▸ **EXCERPT**:
<<<<
Principle: If a food product contains ingredients whose presence most consumers of that product would be upset to discover in it, then the food should be labeled as containing those ingredients.

Application: Crackly Crisps need not be labeled as containing genetically engineered ingredients, since most consumers of Crackly Crisps would not care if they discovered that fact.

Summarize Argument
The argument concludes that Crackly Crisps do not need to be labeled as containing genetically engineered ingredients. This is based on a principle: food products should be labeled as containing ingredients that would upset most consumers of that product. We also know that genetically engineered ingredients would upset most consumers of Crackly Crisps.

Identify and Describe Flaw
The argument is flawed because it confuses necessary and sufficient conditions. According to the principle, an ingredient upsetting consumers of a product is a sufficient condition to label the product as containing that ingredient. However, the application treats upsetting consumers as a necessary condition.
The genetically engineered ingredients in Crackly Crisps may not upset the consumers, but that doesn’t guarantee that they need not be labeled.

A
fails to address the possibility that consumers of a specific food may not be representative of consumers of food in general
Only the consumers of a specific food product are relevant for the principle given in the argument. The argument just doesn’t make any claims about consumers of food in general, only the consumers of Crackly Crisps.
B
fails to address the possibility that the genetically engineered ingredients in Crackly Crisps may have been proven safe for human consumption
It’s irrelevant to the argument whether a product’s ingredients are safe for human consumption, only whether most consumers of the product would be upset to learn that those ingredients are included in the product.
C
implicitly makes use of a value judgment that is incompatible with the principle being applied
The argument doesn’t make any value judgments about genetically engineered ingredients, product labeling, or anything else relevant.
D
takes for granted that if most consumers of a product would buy it even if they knew several of the ingredients in it, then they would buy the product even if they knew all the ingredients in it
The argument doesn’t make this claim. It also never implies that this is the case.
E
confuses a claim that under certain conditions a certain action should be taken with a claim that the action need not be taken in the absence of those conditions
The argument treats a sufficient condition—an ingredient upsetting most consumers of a product—as if it were a necessary condition for labeling a product as containing that ingredient. The absence of a sufficient condition doesn’t guarantee that the product need not be labeled.
>>>>
▸ **GIVEN ENTRIES**:
<<<<
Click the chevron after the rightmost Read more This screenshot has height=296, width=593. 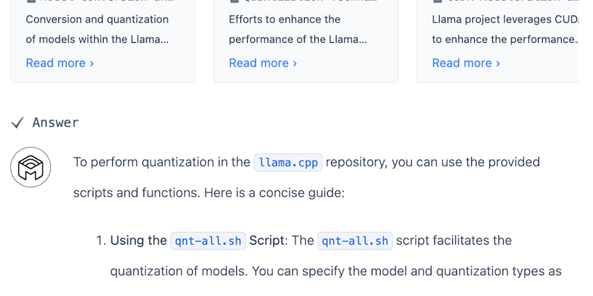tap(498, 64)
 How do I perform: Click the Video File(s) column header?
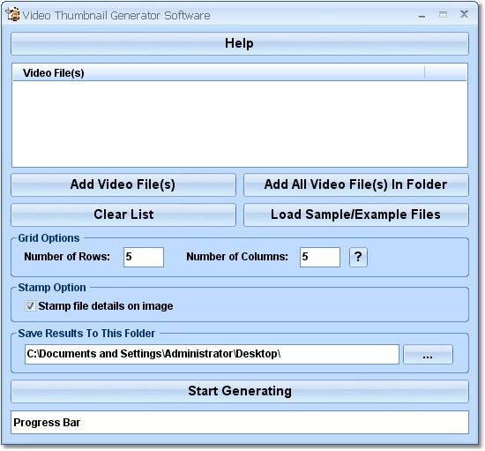pyautogui.click(x=219, y=73)

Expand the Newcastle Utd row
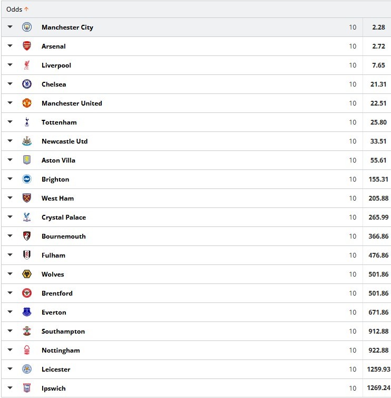(x=10, y=141)
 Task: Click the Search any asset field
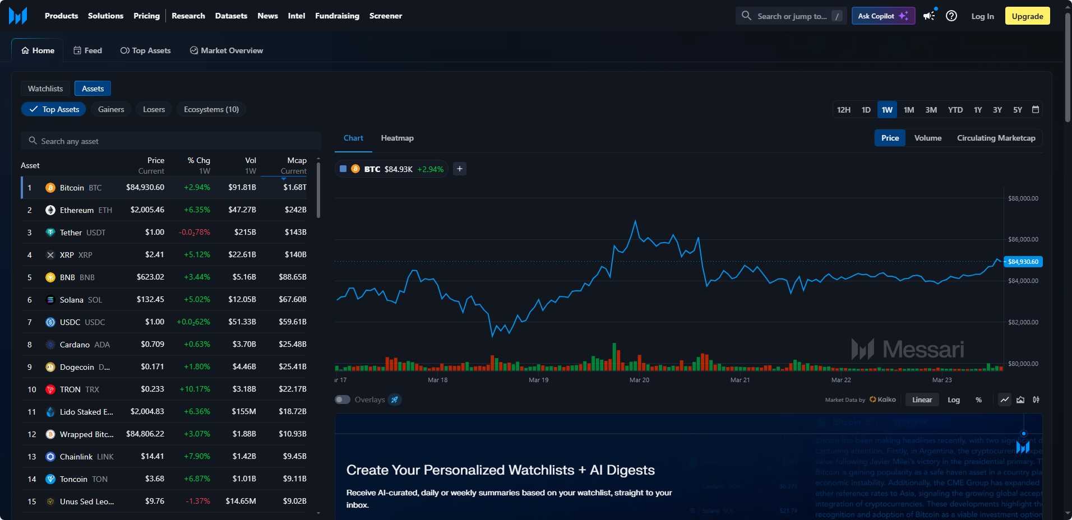[x=171, y=141]
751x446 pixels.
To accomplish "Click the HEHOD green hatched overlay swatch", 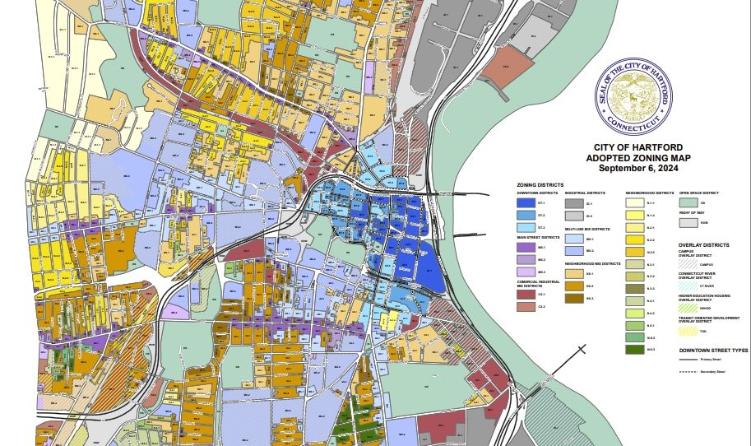I will point(688,308).
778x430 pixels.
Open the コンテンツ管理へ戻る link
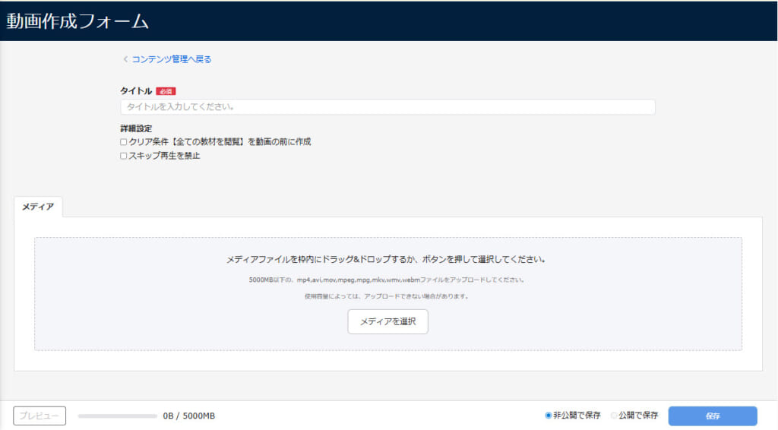click(171, 59)
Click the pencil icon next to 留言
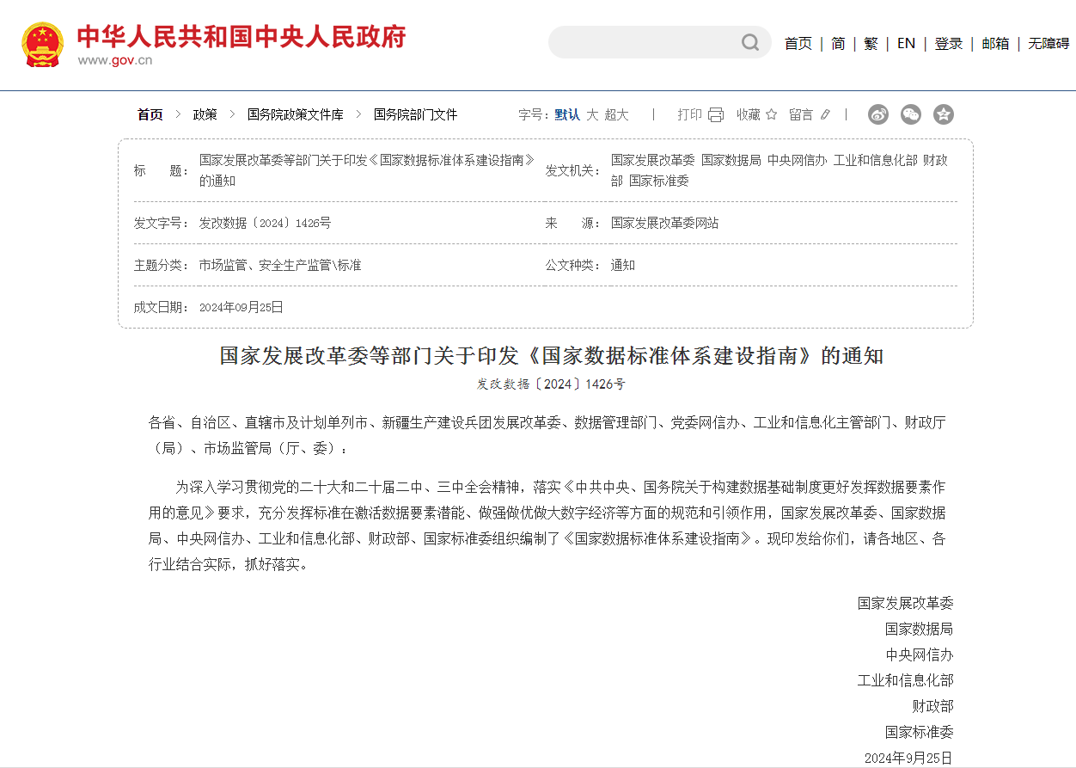Viewport: 1076px width, 768px height. pyautogui.click(x=826, y=114)
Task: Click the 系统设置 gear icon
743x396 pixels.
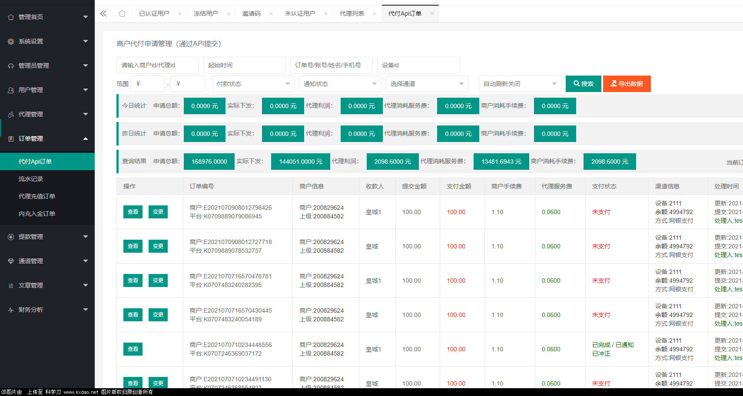Action: [x=11, y=42]
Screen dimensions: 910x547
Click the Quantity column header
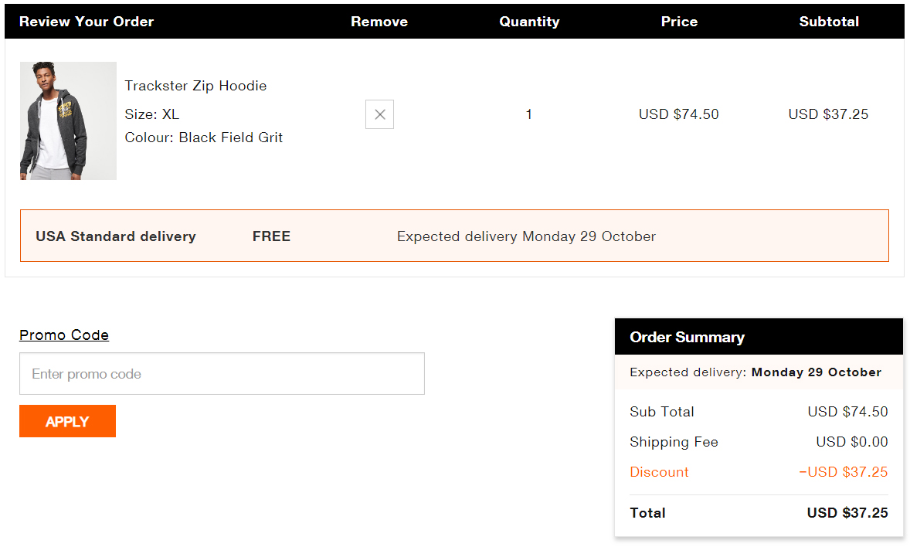coord(529,22)
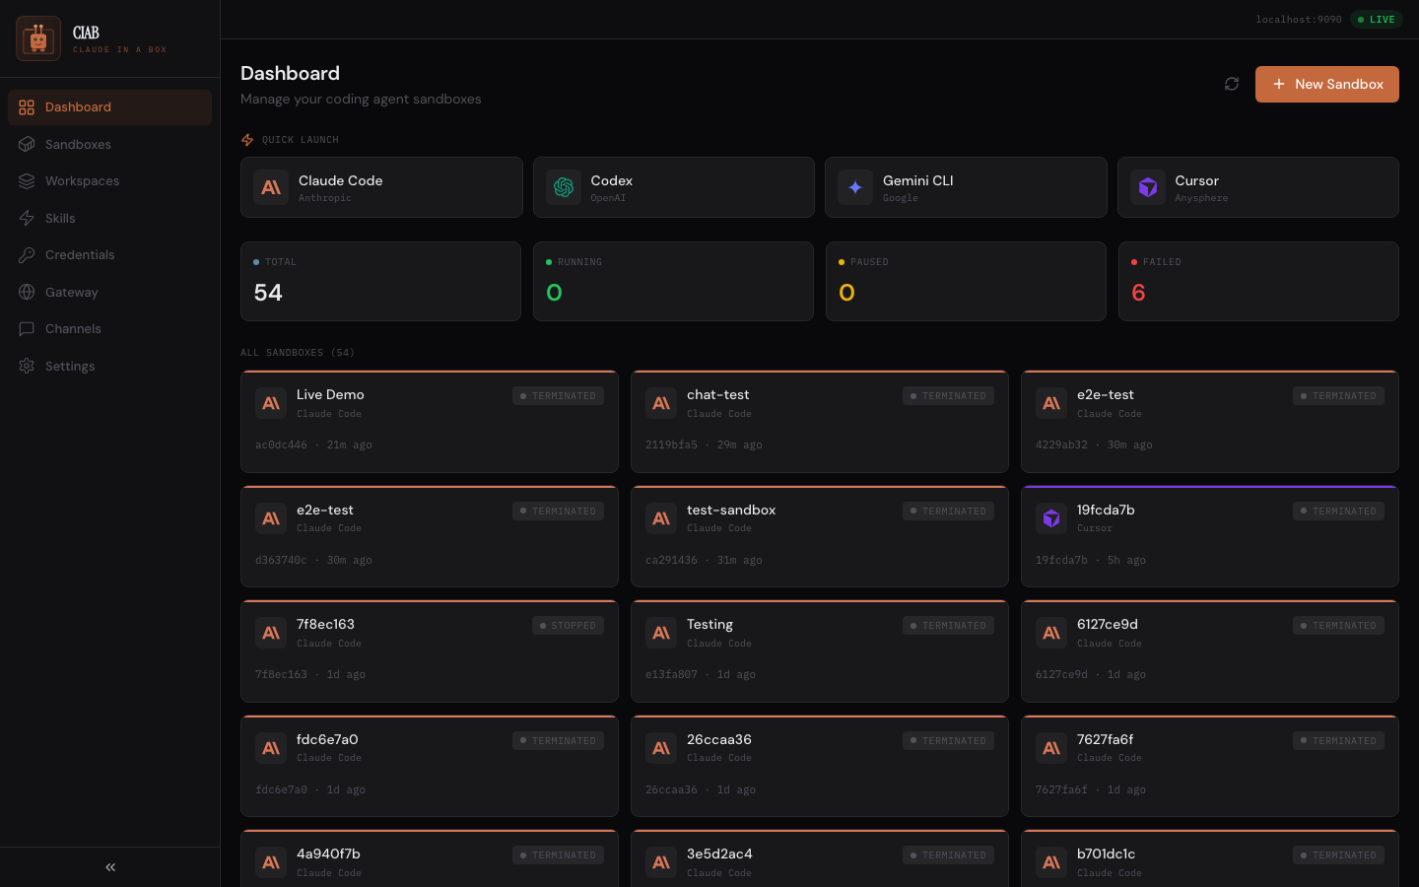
>>>>
▸ **STUDY QUESTIONS**:
A – Translate this sentence from the Crackly Crisps passage into Spanish: "The argument is flawed because it confuses necessary and sufficient conditions."
B – Print the portion of the Crackly Crisps passage that begins at the words "Principle: If a" and stops after "most consumers of Crackly Crisps.".

▸ **RESPONSE LIST**:
A – El argumento es defectuoso porque confunde las condiciones necesarias y las suficientes.

B –
Principle: If a food product contains ingredients whose presence most consumers of that product would be upset to discover in it, then the food should be labeled as containing those ingredients.

Application: Crackly Crisps need not be labeled as containing genetically engineered ingredients, since most consumers of Crackly Crisps would not care if they discovered that fact.

Summarize Argument
The argument concludes that Crackly Crisps do not need to be labeled as containing genetically engineered ingredients. This is based on a principle: food products should be labeled as containing ingredients that would upset most consumers of that product. We also know that genetically engineered ingredients would upset most consumers of Crackly Crisps.